Exercise data:
· · · · · · ·
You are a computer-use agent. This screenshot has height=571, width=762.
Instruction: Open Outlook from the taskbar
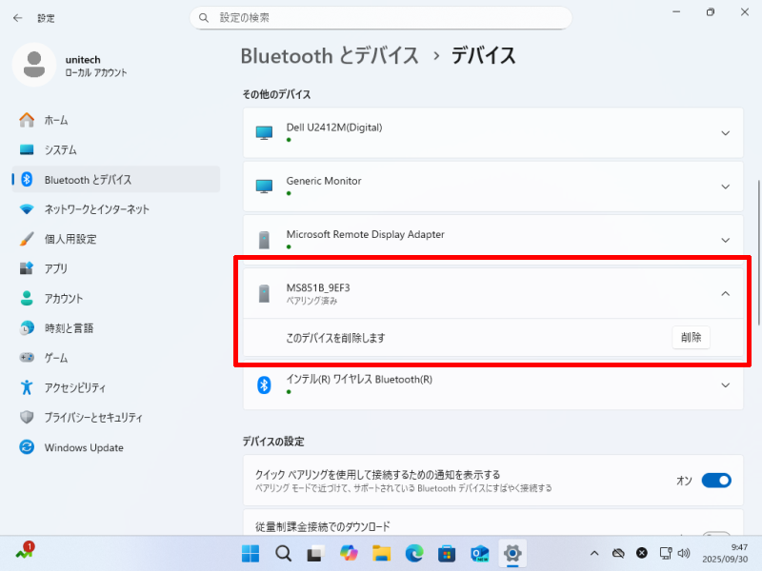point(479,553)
· · · · · · ·
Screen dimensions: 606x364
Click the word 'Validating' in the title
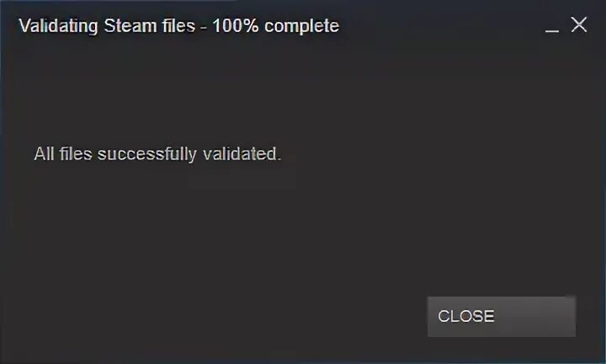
· · · · · · ·
How to complete this task: From the records above, copy only the lines starting with the line that holds "Screen dimensions: 606x364" and going on through the line that holds "Click the word 'Validating' in the title", exactly as written.

Task answer:
Screen dimensions: 606x364
Click the word 'Validating' in the title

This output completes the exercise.